Husband, wife duo in Tsipras Cabinet fall victim to memorandum, migrant crisis

Christodoulopoulou, Dritsas reportedly won’t be on radical leftist SYRIZA ballots come September

The “leftist memorandum” and the explosive migration crisis inundating Greece’s eastern Aegean islands will reportedly claim another two “victims” ahead of the snap election expected next month: Alternate Migration Minister Tasia Christodoulopoulou and her husband, Alternate Shipping Minister Thodoris Dritsas.
The first of the duo, Christodoulopoulou, who serves as an unelected member of Cabinet, has been a “lightning rod” for criticism of the radical leftist government’s handling of the migration crisis.
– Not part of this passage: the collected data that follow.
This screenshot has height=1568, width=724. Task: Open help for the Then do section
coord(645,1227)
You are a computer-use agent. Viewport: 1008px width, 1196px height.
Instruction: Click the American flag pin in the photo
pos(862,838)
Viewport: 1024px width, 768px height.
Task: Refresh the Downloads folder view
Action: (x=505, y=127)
A perceived “looser” border control regime on the country’s frontiers after SYRIZA’s election and the ongoing warfare in the Middle East generated an avalanche of third country nationals being smuggled into or themselves sneaking onto Greek territory from neighboring Turkey over the past few months. After the crisis became severe, with thousands of third country nationals — irregular migrants or real refugees — arriving in Greece, Christodoulopoulou uttered the now infamous phrase of “migrants simply sunning themselves” in central Athens, followed by the one about migrants “disappearing” once they made it into Greece.
Dritsas, a 68-year-old veteran of Piraeus politics, assumed the shipping portfolio in a government that eagerly promised to abolish a tender for the privatization of the port of Piraeus, something that it was forced to take back with the signing of the third memorandum bailout with creditors.
Meanwhile, while the newly emerged “civil war” continues between SYRIZA and its far-left off-shoot, the Popular Unity party, more than 9,000 Syrian nationals have been transported to the greater Athens area in the past five days.
On the migrant-swamped island of Lesvos (Lesbos), another 9,500 third country nationals, who arrived on the island illegally (i.e. not … tourists), remained there, comprised of various nationalities, but most declaring themselves as Syrians.
In fact, Amnesty International estimates that more than 33,000 third country nationals — it refers to migrants — have reached Lesvos in August 2015 alone.